§ **Provided passage**:
____________

Exhibitions Archive

Reading Inscriptions in the Collection

Our Reading Drawings Display, in the Gilbert and Ildiko Butler Drawings Gallery until 4 June, looks at a selection of works from The Courtauld Gallery’s collection which demonstrate the varying reasons both artists and collectors wrote on drawings. These range from straightforward signatures to lengthy captions, invented languages and marks of ownership. However, it’s not just this temporary display that features inscriptions revealing essential information about a work of art’s authorship, dating, subject matter, purpose and history. The Courtauld’s full collection has its own plethora of written word on a variety of materials, detailing an array of interesting snippets of information.

Monumental Inscriptions

Roman funerary altar (1st century AD)

Roman funerary altar (1st century AD)

The inscription here mentions the stone was made by Lucceia Hebene for her husband, Marcus Lucceius Optatus, and daughter, who died at five years and three months. What it does not tell us, but can be deduced from the name itself, is that Hebbene (or Hebene) was a freed slave, possibly a black freed slave. (There is an associated altar, dedicated to Lucceia Hebene herself, in a castle in Scotland.)

The art and craft of lettering

Inscription, 1918, Eric Gill (1882-1940)

This carved limestone inscription reads ‘OPTIMA ET PULCHERRIMA VITAE SVPELLEX AMICTIA’. This is adapted from Cicero’s De Amicitia and means ‘The best and most beautiful support of life is friendship’. Inscribed on the right side is the name of the sculptor and date of the work, ‘EGill 1918’.

Monograms and signatures

Portrait of Mette Gauguin, 1877, Paul Gauguin

The inscription on this bust is signed and carved below the collar: P. Gauguin. Only two marble sculptures by Gauguin are known, this portrait head of his Danish wife Mette and one of his son, Emile, carved in the same year. At the time the Gauguin family was living in an apartment in the Rue des Fourneaux, in Paris, which belonged to a sculptor named Bouillot. Considering Gauguin’s inexperience as a sculptor in marble, and the highly accomplished naturalism of this work, it seems likely that Bouillot assisted Gauguin in the carving, but to what extent is not known.

Virgin and Child, Circa 1365-70, Barnaba da Modena

This small work was made for private devotion. For this purpose, Christ’s scroll is inscribed with one of the beatitudes: ‘Blessed are the poor in spirit’. The text along the bottom, ‘Barnaba da Modena painted (this)’, is a rare early example of a painter’s signature. Born in Modena in central Italy, Barnaba spent most of his career in Genoa. The heavy shading of the Virgin’s face and the gold striations on her mantle are derived from Byzantine art. This slightly archaic style may account for Barnaba’s success in Genoa, where Byzantine painting had long been dominant.

Enamel plaque painted in grisaille with David and Goliath, probably French 19th Century in the style of the 16th century

This enamel plaque shows David and Goliath, with ‘P.R.’ on the bottom of the triumphal arch. Signed enamels with the monogram ‘P.R.’ usually means they were either made in the ‘workshop of Pierre Reymond’, or by Pierre Reymond himself. However, it is thought that this work is a highly skilled 19th century forgery done in the style of Pierre Reymond.

____________

§ **Activity A**: In the exhibitions archive page, until what date is the Reading Drawings Display on view in the Gilbert and Ildiko Butler Drawings Gallery?
§ **Activity B**: Rewrite the exhibitions archive page from "Reading Inscriptions in" to "snippets of information.", replacing "plethora" with "abundance".

§ **Recorded information**:
____________

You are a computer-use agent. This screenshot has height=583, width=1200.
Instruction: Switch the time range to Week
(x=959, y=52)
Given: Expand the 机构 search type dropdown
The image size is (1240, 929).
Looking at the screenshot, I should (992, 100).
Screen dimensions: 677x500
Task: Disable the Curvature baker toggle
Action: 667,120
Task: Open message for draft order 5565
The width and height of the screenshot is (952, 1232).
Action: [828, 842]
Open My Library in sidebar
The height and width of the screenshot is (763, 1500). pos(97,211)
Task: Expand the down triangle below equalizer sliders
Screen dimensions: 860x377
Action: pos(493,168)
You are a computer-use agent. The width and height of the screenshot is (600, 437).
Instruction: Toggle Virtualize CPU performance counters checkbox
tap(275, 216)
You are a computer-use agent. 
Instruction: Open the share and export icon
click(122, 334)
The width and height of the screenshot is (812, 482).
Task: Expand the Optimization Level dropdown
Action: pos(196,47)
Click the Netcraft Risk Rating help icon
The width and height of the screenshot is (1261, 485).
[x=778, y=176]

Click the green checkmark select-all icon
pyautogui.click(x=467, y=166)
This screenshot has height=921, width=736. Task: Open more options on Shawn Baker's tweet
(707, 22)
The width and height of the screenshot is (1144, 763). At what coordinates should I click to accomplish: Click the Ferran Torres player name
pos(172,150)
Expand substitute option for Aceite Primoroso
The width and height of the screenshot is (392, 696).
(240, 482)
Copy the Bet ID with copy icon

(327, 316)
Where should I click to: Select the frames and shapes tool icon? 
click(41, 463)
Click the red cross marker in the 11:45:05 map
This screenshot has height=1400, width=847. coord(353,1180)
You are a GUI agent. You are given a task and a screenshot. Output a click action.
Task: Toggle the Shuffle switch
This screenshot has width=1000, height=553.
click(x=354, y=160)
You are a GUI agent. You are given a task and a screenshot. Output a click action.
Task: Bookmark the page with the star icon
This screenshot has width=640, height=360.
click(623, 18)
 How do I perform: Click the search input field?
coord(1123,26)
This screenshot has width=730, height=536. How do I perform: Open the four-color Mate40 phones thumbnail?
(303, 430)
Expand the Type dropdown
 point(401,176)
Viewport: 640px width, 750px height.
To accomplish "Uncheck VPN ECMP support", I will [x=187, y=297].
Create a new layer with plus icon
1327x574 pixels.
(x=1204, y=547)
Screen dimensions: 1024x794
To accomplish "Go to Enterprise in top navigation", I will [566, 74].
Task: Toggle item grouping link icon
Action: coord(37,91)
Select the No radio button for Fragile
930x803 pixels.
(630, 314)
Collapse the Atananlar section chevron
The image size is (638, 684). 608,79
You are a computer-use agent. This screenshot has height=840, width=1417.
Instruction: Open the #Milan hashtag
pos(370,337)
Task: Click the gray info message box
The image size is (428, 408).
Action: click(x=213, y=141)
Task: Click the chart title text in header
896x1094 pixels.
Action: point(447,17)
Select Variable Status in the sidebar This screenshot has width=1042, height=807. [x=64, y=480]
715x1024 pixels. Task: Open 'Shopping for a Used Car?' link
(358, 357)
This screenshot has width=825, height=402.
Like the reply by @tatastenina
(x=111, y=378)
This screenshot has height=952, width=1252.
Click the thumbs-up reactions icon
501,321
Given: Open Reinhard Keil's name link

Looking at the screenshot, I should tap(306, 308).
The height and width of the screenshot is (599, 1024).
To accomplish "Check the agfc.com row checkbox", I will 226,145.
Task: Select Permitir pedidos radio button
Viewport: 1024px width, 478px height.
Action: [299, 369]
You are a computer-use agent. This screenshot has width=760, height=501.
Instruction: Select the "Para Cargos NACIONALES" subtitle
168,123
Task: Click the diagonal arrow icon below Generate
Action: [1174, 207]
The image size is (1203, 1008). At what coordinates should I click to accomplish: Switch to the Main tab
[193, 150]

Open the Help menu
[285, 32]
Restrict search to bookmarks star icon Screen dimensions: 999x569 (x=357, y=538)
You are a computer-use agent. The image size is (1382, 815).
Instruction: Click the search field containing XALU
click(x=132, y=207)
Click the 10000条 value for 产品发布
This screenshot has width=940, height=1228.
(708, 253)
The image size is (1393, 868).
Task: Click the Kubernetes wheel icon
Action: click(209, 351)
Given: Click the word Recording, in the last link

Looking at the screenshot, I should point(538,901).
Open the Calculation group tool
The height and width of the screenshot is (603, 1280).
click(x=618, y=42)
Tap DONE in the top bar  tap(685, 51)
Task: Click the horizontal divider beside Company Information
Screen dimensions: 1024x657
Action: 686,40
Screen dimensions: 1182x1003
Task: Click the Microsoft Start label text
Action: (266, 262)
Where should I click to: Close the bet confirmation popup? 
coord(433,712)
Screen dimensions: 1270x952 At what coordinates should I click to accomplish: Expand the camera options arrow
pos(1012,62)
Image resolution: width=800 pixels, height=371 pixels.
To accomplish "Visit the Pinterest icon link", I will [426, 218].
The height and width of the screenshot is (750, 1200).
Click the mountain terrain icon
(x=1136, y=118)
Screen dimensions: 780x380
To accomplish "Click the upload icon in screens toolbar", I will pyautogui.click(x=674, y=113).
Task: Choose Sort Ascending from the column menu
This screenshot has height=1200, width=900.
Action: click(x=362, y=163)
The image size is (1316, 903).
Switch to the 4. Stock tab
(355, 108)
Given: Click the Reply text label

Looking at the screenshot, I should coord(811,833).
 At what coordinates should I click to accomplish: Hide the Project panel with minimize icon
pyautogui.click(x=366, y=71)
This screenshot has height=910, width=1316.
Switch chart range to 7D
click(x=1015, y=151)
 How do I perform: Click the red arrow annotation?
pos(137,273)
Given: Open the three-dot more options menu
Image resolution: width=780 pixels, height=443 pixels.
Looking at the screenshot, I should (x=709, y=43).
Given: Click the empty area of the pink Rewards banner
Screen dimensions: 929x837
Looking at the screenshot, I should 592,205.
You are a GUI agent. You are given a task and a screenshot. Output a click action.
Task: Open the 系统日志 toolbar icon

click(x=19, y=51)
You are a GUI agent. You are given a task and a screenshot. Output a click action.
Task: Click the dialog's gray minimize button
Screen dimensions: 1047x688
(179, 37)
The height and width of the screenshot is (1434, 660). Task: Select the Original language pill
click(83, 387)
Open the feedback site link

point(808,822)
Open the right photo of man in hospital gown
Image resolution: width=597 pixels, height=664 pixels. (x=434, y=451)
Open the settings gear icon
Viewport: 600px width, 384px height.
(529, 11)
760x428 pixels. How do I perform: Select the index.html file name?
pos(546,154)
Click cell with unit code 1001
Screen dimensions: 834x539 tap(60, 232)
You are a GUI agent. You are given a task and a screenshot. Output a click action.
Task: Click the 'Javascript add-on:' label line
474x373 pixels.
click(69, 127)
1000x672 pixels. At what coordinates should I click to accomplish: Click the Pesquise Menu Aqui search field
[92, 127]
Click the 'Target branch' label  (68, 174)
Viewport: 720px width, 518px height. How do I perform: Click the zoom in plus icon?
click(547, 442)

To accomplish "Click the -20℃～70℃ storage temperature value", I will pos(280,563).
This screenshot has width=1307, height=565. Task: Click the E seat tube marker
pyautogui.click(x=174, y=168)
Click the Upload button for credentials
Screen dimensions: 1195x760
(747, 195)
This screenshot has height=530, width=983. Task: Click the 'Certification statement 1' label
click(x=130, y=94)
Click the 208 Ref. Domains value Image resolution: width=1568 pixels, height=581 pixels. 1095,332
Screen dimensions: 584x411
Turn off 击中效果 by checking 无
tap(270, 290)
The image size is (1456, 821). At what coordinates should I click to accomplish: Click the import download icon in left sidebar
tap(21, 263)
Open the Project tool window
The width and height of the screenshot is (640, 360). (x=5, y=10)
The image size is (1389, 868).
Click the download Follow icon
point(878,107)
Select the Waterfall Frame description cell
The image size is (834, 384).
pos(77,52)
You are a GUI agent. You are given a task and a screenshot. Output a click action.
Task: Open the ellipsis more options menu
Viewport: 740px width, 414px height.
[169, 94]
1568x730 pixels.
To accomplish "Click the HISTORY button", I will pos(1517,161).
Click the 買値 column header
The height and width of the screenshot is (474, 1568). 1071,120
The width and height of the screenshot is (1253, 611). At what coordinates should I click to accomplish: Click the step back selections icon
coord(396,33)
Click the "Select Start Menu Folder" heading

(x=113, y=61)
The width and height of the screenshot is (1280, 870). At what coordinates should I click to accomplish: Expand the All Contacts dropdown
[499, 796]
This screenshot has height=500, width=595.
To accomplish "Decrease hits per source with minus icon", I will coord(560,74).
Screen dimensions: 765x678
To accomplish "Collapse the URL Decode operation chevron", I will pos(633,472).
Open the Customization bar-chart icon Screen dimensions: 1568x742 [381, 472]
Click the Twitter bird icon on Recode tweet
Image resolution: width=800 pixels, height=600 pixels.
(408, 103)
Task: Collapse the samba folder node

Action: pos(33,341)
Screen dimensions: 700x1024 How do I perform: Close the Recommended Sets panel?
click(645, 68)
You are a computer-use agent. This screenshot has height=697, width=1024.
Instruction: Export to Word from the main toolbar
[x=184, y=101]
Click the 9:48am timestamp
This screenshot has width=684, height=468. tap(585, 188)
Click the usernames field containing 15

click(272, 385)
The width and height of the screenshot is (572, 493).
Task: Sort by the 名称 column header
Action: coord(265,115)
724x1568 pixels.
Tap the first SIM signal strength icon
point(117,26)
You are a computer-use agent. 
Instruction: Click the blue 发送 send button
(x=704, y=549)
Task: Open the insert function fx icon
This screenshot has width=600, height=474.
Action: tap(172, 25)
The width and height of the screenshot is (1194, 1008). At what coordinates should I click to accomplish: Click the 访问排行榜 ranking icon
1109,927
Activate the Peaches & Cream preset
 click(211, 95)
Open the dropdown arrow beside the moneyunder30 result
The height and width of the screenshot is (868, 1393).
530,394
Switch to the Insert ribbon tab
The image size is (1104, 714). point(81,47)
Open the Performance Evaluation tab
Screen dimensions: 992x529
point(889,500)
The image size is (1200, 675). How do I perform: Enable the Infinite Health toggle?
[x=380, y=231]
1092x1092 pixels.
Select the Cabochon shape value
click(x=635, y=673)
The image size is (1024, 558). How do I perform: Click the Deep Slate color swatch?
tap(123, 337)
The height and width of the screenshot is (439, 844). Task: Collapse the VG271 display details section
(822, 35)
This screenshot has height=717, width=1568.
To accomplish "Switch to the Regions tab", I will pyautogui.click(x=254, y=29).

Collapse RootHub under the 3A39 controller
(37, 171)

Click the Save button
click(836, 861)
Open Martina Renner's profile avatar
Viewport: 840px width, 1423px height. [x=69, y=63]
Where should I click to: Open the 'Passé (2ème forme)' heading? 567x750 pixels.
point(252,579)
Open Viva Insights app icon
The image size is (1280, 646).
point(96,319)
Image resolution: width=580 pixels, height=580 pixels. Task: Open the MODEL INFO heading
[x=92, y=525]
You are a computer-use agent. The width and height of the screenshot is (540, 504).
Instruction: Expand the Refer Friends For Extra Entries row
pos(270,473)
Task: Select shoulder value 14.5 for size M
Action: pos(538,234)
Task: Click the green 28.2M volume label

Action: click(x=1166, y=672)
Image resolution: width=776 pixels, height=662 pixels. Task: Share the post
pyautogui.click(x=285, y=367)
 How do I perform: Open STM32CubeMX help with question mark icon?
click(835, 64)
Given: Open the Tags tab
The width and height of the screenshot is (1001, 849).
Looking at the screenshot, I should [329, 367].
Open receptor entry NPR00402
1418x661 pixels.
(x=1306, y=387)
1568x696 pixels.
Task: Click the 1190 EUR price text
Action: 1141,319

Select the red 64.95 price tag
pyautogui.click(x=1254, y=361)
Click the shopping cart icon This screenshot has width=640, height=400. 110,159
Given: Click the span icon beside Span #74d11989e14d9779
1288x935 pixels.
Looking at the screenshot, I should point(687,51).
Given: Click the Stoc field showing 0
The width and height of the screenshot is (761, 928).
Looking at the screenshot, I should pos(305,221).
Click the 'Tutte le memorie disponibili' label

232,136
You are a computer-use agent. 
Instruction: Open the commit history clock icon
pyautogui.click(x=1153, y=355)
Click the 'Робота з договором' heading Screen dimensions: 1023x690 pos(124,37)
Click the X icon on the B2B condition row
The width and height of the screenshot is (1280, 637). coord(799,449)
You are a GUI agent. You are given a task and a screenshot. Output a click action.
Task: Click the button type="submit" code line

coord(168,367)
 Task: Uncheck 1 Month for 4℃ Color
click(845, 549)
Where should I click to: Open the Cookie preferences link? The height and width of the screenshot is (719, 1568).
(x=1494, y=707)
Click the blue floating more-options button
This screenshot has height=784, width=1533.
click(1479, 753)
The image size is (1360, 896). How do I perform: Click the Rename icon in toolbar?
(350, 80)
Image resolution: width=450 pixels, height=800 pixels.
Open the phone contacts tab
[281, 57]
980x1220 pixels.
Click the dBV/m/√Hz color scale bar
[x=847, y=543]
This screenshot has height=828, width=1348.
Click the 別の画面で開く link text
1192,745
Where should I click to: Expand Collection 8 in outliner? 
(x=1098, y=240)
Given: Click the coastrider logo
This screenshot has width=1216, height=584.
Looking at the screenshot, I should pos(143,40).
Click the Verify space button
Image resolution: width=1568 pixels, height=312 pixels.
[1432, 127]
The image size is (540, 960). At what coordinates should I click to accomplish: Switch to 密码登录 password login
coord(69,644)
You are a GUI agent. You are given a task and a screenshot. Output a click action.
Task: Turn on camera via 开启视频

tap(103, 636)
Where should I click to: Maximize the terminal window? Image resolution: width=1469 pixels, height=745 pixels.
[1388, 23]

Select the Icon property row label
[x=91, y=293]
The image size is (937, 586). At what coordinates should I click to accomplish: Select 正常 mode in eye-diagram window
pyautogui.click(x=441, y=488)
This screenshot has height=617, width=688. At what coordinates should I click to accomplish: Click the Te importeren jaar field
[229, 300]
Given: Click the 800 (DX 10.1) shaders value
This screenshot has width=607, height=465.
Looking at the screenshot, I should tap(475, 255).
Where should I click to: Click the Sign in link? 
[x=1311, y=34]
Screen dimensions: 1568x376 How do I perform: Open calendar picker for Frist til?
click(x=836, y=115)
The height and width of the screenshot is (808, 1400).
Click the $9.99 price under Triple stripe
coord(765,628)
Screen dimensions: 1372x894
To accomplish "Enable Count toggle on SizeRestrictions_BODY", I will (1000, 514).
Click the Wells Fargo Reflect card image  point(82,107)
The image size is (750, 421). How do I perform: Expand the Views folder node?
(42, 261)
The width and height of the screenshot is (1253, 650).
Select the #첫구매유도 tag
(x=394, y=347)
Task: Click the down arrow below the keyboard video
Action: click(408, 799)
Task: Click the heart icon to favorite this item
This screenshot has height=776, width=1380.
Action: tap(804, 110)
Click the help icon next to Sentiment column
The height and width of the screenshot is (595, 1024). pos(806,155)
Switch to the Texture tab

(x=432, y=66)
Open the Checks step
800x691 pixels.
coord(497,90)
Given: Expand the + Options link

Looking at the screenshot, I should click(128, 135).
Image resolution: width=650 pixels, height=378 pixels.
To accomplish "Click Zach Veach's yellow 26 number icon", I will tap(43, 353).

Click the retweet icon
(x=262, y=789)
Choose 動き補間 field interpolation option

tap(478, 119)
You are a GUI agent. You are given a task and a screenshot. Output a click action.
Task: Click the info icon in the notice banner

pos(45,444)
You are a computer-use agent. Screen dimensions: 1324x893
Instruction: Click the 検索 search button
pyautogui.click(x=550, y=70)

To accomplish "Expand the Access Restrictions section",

____________

§ **Problem solution A**: Until 4 June.

§ **Problem solution B**:
Reading Inscriptions in the Collection

Our Reading Drawings Display, in the Gilbert and Ildiko Butler Drawings Gallery until 4 June, looks at a selection of works from The Courtauld Gallery’s collection which demonstrate the varying reasons both artists and collectors wrote on drawings. These range from straightforward signatures to lengthy captions, invented languages and marks of ownership. However, it’s not just this temporary display that features inscriptions revealing essential information about a work of art’s authorship, dating, subject matter, purpose and history. The Courtauld’s full collection has its own abundance of written word on a variety of materials, detailing an array of interesting snippets of information.